The following information is provided to enable Massachusetts employers to comply with those Massachusetts and Federal laws that are described below. Some of these laws will be in force in the near future, others are of long standing but are often misunderstood. 


A recent change in Form I-9 and the regulations regarding Form I-9 has been published by USCIS. Employers must utilize the newly published Form and abide by the revised regulations by September 18, 2017.

Employers must receive a completed Section 1 of the Form I-9 on the employee's first workday. Good practice would be to require the completion of this form prior to the employee's beginning to work on that first day. The presentation of documents and completion of the remainder of the form must be accomplished by the end of the employee's third workday. If the new employee will be working for 3 days or less, the employee and employer must complete the entire I-9 on day one. Please click here to access the new form.



Massachusetts Pregnant Workers Fairness Act is effective as of April 1, 2018.

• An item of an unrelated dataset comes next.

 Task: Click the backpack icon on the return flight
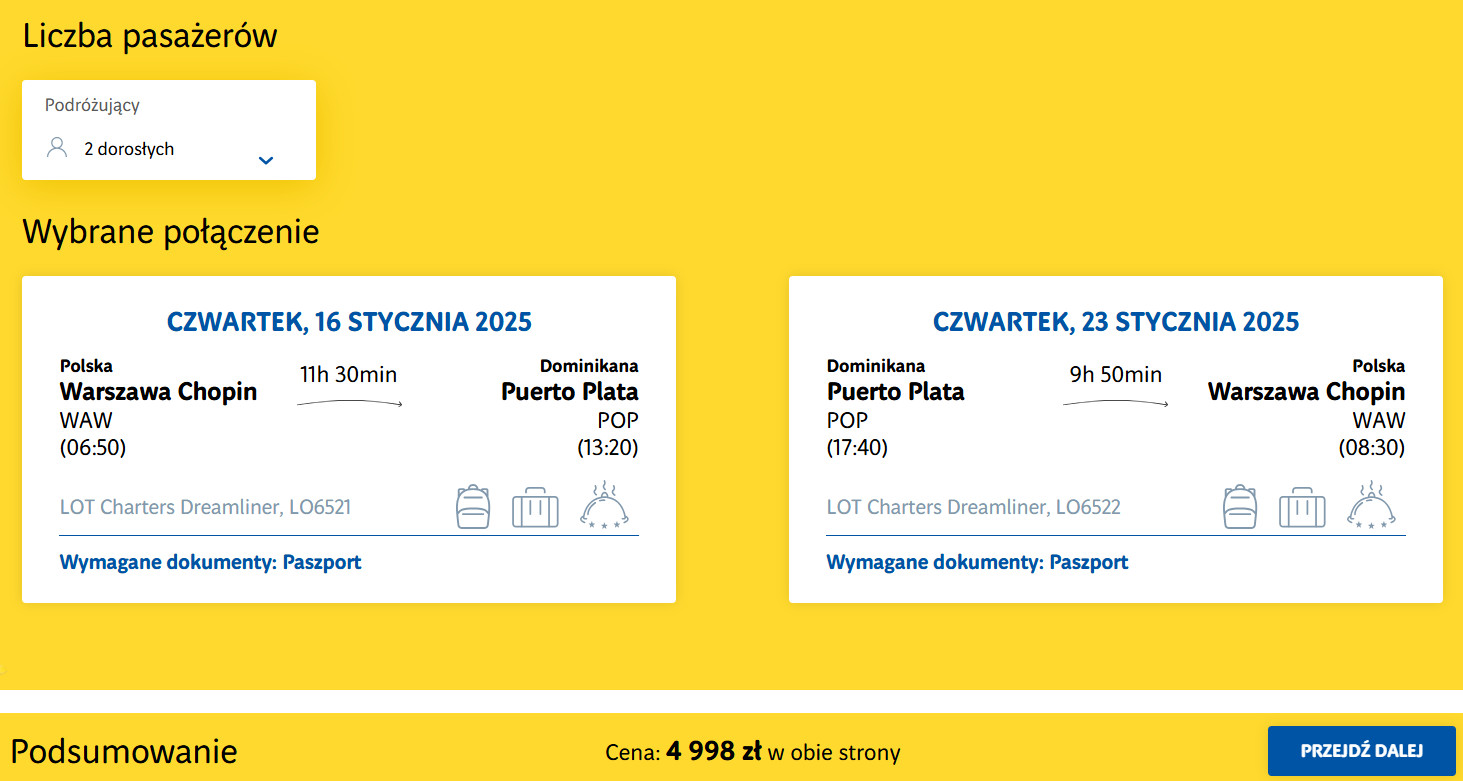pyautogui.click(x=1240, y=507)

This Act prohibits an employer from:
* Discriminating against pregnant employees or applicants for employment.
* Taking adverse action against an employee who is requesting or using a reasonable accommodation because of a pregnancy related condition.
* Requiring a pregnant employee to accept an accommodation she does not want, if the accommodation is not necessary for her to perform essential functions of her job.

Of course, the prohibition against failing to hire an employee because of her pregnancy or a pregnancy-related condition remains in effect. Generally, the Americans with Disabilities Act regulations should be applied, i.e., engage in an interactive discussion of capabilities and accommodations, and attempt to reasonably accommodate the employee up to the point that the accommodation results in an undue hardship for the employer.
As with the ADA, employers may require documentation of the disability from a health care provider. Excepted from that requirement are those accommodations that regularly apply to pregnancy, e. g., need for more frequent breaks, opportunity to sit, limits on lifting over 20 pounds and private space (not in a bathroom) for expressing breast milk.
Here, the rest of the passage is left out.